EXERCISE PASSAGE START

Farm Ireland
Independent.ie

Thursday 24 August 2017

Opinion: Why farmers make great fathers

All Look left at Carnew Mart. Little Harry Grufferty has a birds eye view of the cattle as the leave the ring at Carnew Mart on Saturday 14th Jan. Photo Roger Jones.
All Look left at Carnew Mart. Little Harry Grufferty has a birds eye view of the cattle as the leave the ring at Carnew Mart on Saturday 14th Jan. Photo Roger Jones.
The heart of farming is the same as the heart of a happy home, it's all about nurturing and caring,
Ann Fitzgerald

Ann Fitzgerald

Farmers make great fathers.

In saying this, I mean farmer dads in general, and absolutely include the father of my own children.

A big help is the flexible working hours.

In many families, the mother is working off the farm and so it is often the dad who does the school drop-offs and pick-ups, he who is at the end of the phone when someone has to come home sick, the first to hear the inevitable tales of woe.

But it's during the summer that being one's own boss really benefits your kids.

The majority of those in the workforce have to book their holidays months in advance and spend their time praying for fine weather.

For a farmer, when the mercury suddenly shoots through the roof on a Tuesday in late July, he can down tools (unless he's going at silage) and head off to the beach with the family.

Part of it will certainly involve being a beast of burden, for the picnic, deck chairs, towels and all the other usual beach paraphernalia.


He might then have a dip in the sea, dig a hole, build a sandcastle, kick a football and generally have some fun, soaking up the rays, maybe even sneaking a little nap; followed by the obligatory soggy chips and ice-cream.

Later, he may have to turn into milking the cows at some ungodly hour but will do so fortified with the comfort of having enjoyed a family day out and created a precious childhood memory.

Then, if a farmer's son or daughter needs something to be made or repaired, there is a good chance that their dad will not only have the tool or material to do it, or something to improvise, but that he will be able to use it.

Or when kids come within sniffing distance of being legally allowed to drive, they will have no difficulty in getting their dad to give them a driving lesson. Sure the best place to practise a bit of towing is with the tractor and roller on poached land.

And there will be plenty of that around whenever it dries up after the extended rainy spell!

Farmers are also a great source of pets, such as pet lambs or calves. That they are saving him a job is, of course, incidental.

However, surely the best thing that farmers bring to the table is their outlook on life.

The majority of farmers will never live the high life.

Their clothes are more likely to be dirty than flashy, their drink a swig of water from the tap in the yard than a skinny latte.

But life will have taught them what's precious and what's a load of bull.

They encounter all sorts of people, the good eggs and the shysters.

So they tend to have a grounded wisdom.

They also encounter all sorts of challenging situations, so little fazes them. Not for them the fainting at the sight of their child being born.

A good sense of humour is also compulsory.

But - sentimentality alert - the heart of farming is the same as the heart of a happy home, it's all about nurturing and caring, ie love.

For those biblically minded, see 1 Corinthians. It says that love is "patient, kind, not easily angered, always protects, always hopes, always perseveres".

Next Sunday is Father's Day.

Its easy to dismiss the various card-buying occasions as commercial nonsense. But that should not take from the worthiness of the cause. So, if not this day, then pick another and go celebrate it, in whatever way suits you best.

EXERCISE PASSAGE END
GIVEN DATA START

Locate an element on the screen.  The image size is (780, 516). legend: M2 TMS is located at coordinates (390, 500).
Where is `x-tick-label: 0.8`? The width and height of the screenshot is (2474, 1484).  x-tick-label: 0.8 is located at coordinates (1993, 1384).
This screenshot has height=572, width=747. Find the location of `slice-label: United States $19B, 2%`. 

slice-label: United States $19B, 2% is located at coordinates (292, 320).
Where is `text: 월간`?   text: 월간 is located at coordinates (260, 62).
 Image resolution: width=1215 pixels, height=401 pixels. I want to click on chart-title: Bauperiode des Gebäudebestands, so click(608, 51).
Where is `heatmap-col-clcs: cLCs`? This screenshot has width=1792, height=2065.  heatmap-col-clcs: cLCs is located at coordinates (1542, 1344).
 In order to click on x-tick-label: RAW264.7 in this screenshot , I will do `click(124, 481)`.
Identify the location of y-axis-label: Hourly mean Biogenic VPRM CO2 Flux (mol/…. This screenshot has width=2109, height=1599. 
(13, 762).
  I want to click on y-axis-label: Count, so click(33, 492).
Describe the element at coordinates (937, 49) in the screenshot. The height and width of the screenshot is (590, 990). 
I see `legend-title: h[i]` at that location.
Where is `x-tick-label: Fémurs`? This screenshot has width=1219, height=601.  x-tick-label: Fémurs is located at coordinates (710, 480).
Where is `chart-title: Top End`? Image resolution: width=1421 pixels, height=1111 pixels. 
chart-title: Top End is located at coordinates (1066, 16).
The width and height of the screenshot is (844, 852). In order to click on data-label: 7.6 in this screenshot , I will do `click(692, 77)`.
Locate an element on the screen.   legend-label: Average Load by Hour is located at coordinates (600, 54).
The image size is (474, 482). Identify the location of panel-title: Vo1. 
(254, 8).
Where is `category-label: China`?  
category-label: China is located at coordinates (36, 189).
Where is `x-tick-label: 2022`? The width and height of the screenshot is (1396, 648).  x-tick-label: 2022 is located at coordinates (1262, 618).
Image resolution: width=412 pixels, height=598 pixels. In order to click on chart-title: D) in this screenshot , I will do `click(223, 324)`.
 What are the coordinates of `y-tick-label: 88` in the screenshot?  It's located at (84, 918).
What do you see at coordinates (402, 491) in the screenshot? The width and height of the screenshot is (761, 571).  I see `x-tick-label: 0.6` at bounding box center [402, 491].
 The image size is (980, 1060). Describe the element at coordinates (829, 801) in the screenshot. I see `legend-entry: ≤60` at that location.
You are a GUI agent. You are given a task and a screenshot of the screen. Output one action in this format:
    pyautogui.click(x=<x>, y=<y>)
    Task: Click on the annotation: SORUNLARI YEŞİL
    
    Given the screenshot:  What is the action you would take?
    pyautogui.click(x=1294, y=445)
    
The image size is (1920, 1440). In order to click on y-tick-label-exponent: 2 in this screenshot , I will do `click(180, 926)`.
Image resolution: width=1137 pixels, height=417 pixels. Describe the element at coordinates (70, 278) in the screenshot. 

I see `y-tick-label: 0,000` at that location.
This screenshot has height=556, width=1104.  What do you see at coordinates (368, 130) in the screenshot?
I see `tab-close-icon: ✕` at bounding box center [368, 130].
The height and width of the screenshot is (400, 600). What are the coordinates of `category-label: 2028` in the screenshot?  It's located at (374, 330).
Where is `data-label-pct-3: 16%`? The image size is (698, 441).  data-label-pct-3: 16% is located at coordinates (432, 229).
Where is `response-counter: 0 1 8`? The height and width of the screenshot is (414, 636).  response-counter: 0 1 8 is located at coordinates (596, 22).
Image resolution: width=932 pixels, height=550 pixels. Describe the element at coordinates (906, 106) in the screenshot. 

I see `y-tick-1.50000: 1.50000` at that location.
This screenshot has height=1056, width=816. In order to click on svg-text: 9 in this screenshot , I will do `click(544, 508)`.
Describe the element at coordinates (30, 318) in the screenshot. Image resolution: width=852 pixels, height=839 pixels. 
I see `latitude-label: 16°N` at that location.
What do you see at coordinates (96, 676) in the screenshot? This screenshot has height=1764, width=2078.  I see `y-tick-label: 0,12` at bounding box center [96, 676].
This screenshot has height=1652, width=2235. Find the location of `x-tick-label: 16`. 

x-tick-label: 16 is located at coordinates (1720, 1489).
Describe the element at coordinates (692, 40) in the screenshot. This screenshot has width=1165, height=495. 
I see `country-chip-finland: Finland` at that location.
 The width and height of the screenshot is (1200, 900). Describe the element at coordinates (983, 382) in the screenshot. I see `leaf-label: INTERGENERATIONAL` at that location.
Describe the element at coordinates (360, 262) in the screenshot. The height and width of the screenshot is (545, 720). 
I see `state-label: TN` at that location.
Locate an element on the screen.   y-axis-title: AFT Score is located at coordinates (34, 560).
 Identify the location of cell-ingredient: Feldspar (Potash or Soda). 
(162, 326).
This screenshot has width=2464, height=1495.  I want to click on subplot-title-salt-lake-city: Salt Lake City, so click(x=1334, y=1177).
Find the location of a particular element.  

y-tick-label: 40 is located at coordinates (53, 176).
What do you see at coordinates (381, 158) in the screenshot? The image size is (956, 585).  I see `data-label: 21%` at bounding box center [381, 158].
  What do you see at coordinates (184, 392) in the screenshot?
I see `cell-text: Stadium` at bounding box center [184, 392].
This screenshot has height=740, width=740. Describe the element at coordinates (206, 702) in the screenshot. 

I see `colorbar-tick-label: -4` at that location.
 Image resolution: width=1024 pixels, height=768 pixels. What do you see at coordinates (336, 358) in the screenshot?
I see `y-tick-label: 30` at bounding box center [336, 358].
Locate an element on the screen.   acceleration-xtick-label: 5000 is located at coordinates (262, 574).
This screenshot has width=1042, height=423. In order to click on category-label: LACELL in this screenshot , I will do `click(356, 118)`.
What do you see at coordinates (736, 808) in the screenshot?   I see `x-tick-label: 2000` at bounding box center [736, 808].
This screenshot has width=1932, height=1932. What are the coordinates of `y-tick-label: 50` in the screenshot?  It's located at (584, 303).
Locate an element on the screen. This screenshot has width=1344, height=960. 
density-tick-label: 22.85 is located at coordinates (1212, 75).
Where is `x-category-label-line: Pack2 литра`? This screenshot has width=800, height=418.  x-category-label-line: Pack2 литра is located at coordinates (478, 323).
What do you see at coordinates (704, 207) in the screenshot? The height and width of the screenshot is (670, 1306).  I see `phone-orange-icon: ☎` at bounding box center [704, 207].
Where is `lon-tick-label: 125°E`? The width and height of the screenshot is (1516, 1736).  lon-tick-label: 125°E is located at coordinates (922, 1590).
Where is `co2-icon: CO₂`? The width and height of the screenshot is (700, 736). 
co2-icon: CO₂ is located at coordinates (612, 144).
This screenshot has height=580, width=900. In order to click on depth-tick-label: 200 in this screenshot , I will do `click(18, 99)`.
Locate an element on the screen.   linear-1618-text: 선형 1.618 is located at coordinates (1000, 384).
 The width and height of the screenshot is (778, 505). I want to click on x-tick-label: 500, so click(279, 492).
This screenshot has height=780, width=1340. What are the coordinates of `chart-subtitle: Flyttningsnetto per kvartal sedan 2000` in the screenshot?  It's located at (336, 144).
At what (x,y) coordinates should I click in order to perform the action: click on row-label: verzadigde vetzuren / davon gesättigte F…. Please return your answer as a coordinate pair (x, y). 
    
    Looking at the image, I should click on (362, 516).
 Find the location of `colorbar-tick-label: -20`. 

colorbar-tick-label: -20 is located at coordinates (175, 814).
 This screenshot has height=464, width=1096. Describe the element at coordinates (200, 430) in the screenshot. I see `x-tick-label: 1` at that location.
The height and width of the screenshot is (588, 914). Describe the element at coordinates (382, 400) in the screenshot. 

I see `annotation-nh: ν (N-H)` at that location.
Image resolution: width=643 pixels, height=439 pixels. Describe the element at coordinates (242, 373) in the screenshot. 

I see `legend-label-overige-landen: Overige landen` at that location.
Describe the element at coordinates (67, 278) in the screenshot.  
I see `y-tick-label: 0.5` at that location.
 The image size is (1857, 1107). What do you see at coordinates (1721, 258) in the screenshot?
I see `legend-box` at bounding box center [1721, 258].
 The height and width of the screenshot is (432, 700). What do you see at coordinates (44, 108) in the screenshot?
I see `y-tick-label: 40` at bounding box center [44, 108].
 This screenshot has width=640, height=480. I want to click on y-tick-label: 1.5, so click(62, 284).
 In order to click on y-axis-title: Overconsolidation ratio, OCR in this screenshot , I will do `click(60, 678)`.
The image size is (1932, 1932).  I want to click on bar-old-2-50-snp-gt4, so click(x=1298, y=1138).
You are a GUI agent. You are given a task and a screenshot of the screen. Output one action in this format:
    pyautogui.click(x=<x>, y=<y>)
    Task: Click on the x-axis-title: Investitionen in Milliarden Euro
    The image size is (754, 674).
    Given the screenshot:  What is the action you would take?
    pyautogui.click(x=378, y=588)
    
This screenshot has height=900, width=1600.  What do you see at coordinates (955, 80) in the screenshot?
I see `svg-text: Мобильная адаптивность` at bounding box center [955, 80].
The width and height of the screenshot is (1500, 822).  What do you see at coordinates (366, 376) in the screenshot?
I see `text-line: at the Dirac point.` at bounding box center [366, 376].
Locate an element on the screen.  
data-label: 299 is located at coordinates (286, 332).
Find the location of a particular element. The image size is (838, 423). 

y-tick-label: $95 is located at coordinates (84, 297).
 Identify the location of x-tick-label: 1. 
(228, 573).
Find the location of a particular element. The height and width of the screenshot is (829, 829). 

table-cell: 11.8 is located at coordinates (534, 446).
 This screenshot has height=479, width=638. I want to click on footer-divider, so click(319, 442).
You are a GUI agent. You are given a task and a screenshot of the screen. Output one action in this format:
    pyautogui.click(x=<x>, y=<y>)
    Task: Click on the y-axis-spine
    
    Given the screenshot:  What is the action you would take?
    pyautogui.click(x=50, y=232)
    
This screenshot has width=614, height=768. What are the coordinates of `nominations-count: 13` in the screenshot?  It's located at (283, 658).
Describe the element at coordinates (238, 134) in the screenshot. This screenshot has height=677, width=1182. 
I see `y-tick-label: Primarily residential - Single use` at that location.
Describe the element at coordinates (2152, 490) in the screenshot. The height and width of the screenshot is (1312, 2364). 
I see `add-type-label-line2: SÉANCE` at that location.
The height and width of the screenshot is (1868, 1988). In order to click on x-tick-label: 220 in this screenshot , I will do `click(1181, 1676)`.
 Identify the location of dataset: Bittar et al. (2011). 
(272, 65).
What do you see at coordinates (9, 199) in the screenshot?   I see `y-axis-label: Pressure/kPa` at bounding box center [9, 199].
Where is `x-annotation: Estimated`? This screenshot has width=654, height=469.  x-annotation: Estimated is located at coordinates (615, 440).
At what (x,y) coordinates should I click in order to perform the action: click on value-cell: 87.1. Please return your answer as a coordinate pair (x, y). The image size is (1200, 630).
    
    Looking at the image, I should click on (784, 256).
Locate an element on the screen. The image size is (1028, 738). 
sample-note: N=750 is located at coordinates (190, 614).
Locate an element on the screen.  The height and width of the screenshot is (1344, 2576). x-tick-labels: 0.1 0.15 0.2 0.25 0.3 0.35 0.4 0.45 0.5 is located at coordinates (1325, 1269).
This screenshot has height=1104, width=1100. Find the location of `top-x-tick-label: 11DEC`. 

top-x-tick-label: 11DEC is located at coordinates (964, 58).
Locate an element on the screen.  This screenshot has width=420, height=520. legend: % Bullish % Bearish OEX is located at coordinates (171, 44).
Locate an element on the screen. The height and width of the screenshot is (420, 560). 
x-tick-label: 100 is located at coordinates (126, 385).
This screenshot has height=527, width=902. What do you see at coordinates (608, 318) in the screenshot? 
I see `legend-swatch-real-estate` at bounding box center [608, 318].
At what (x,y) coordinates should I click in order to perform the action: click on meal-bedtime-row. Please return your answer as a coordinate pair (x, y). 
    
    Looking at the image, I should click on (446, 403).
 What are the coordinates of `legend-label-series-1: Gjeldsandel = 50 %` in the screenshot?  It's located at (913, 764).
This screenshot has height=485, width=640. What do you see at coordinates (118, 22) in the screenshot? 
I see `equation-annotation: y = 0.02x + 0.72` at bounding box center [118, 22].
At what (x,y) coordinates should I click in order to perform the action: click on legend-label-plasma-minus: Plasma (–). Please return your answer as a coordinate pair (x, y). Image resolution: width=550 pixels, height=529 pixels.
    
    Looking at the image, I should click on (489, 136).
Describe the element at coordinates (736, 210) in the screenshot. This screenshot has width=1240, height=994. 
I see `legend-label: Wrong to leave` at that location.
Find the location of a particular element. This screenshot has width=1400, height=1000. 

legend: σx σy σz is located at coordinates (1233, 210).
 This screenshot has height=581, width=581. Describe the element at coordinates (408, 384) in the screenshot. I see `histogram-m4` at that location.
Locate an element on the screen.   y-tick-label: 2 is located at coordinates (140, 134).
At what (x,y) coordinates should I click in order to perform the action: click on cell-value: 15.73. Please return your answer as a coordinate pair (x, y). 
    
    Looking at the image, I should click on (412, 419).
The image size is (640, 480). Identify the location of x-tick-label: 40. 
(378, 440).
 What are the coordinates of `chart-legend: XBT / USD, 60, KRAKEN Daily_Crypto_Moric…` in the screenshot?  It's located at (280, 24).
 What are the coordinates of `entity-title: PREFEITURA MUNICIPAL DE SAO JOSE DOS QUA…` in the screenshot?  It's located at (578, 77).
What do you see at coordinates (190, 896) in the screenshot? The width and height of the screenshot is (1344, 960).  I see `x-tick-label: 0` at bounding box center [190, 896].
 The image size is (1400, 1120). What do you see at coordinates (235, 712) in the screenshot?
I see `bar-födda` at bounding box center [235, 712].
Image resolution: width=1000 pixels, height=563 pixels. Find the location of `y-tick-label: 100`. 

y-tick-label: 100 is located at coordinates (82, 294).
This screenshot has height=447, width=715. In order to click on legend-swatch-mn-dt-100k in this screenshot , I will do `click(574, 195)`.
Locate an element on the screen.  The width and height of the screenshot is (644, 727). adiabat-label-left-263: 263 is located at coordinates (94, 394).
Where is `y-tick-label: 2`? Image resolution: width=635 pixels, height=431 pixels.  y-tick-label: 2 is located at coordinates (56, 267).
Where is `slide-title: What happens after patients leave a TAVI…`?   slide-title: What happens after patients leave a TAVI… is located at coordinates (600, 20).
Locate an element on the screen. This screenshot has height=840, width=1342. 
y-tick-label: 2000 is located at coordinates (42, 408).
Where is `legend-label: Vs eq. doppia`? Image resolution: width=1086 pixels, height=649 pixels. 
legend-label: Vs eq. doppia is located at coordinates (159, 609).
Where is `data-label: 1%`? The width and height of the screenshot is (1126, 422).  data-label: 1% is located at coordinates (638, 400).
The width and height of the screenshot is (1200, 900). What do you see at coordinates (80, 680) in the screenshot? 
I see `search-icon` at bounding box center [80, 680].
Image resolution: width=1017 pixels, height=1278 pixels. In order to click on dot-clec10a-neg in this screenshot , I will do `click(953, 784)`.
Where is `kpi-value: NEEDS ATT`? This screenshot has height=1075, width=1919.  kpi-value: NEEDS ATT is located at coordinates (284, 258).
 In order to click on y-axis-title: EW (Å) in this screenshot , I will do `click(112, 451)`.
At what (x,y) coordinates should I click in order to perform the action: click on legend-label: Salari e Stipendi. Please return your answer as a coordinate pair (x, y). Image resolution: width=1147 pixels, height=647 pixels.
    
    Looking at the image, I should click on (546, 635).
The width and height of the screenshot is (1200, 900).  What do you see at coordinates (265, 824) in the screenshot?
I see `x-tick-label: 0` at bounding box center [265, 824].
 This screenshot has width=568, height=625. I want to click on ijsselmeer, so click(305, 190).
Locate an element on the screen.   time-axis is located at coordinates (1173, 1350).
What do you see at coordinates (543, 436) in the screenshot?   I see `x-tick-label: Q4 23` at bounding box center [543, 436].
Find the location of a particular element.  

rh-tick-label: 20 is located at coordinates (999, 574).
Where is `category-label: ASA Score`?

GIVEN DATA END

*PROBLEMS AND TASKS:*
A - According to the opinion piece, why can a farmer take his family to the beach when the weather suddenly turns hot on a weekday in late July? Answer in one to three sentences.
B - What does the opinion piece name as examples of pets that farmers provide?
C - Repeat the part of the opinion piece that begins at the words "Their clothes are" and stops after "load of bull.".
The entries have nothing to do with the opinion piece.

*ANSWER SET:*
A - Being his own boss gives a farmer flexible working hours, so he can down tools and head to the beach when the heat arrives, unless he is busy with silage. Most people in the workforce, by contrast, must book their holidays months in advance and hope for fine weather.

B - Pet lambs or calves.

C -
Their clothes are more likely to be dirty than flashy, their drink a swig of water from the tap in the yard than a skinny latte.

But life will have taught them what's precious and what's a load of bull.